▶ **Exercise objective**
Copy each line below without leaving any out.

Data records:
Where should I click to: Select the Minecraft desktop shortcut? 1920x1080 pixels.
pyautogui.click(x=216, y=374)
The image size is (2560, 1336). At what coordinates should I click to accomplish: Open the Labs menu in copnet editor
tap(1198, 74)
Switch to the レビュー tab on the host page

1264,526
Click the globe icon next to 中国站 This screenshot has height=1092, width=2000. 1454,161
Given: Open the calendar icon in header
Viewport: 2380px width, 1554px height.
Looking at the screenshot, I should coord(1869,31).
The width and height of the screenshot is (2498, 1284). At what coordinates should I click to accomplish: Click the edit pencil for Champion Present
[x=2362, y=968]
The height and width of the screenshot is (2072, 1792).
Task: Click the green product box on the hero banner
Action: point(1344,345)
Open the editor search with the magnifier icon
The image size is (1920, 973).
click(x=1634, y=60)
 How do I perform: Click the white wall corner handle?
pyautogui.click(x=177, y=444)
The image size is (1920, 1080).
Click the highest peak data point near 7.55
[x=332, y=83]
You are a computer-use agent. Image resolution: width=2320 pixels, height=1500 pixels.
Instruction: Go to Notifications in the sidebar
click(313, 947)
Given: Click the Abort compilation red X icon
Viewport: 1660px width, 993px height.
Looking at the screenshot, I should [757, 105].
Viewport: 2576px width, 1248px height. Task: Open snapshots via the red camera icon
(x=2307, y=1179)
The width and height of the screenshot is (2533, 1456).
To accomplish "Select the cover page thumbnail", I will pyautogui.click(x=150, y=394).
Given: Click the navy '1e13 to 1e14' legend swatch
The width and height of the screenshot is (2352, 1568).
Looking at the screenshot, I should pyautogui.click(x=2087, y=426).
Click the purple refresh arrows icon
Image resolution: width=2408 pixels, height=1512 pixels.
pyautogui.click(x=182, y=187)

▶ **Exercise result**
Where should I click to: Select the Minecraft desktop shortcut? 1920x1080 pixels.
pyautogui.click(x=216, y=374)
The image size is (2560, 1336). At what coordinates should I click to accomplish: Open the Labs menu in copnet editor
tap(1198, 74)
Switch to the レビュー tab on the host page

1264,526
Click the globe icon next to 中国站 This screenshot has height=1092, width=2000. 1454,161
Given: Open the calendar icon in header
Viewport: 2380px width, 1554px height.
Looking at the screenshot, I should coord(1869,31).
The width and height of the screenshot is (2498, 1284). At what coordinates should I click to accomplish: Click the edit pencil for Champion Present
[x=2362, y=968]
The height and width of the screenshot is (2072, 1792).
Task: Click the green product box on the hero banner
Action: point(1344,345)
Open the editor search with the magnifier icon
The image size is (1920, 973).
click(x=1634, y=60)
 How do I perform: Click the white wall corner handle?
pyautogui.click(x=177, y=444)
The image size is (1920, 1080).
Click the highest peak data point near 7.55
[x=332, y=83]
You are a computer-use agent. Image resolution: width=2320 pixels, height=1500 pixels.
Instruction: Go to Notifications in the sidebar
click(313, 947)
Given: Click the Abort compilation red X icon
Viewport: 1660px width, 993px height.
Looking at the screenshot, I should [757, 105].
Viewport: 2576px width, 1248px height. Task: Open snapshots via the red camera icon
(x=2307, y=1179)
The width and height of the screenshot is (2533, 1456).
To accomplish "Select the cover page thumbnail", I will pyautogui.click(x=150, y=394).
Given: Click the navy '1e13 to 1e14' legend swatch
The width and height of the screenshot is (2352, 1568).
Looking at the screenshot, I should pyautogui.click(x=2087, y=426).
Click the purple refresh arrows icon
Image resolution: width=2408 pixels, height=1512 pixels.
pyautogui.click(x=182, y=187)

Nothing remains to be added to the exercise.